Segment Start: TASK DATA

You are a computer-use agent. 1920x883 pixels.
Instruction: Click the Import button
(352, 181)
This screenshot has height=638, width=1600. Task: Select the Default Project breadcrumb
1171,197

Segment End: TASK DATA

Repeat the data above starting at the line with "Instruction: Click the Import button" and ending at its last line, exactly, with no other lines.

### SOLUTION TO THIS PROBLEM
Instruction: Click the Import button
(352, 181)
This screenshot has height=638, width=1600. Task: Select the Default Project breadcrumb
1171,197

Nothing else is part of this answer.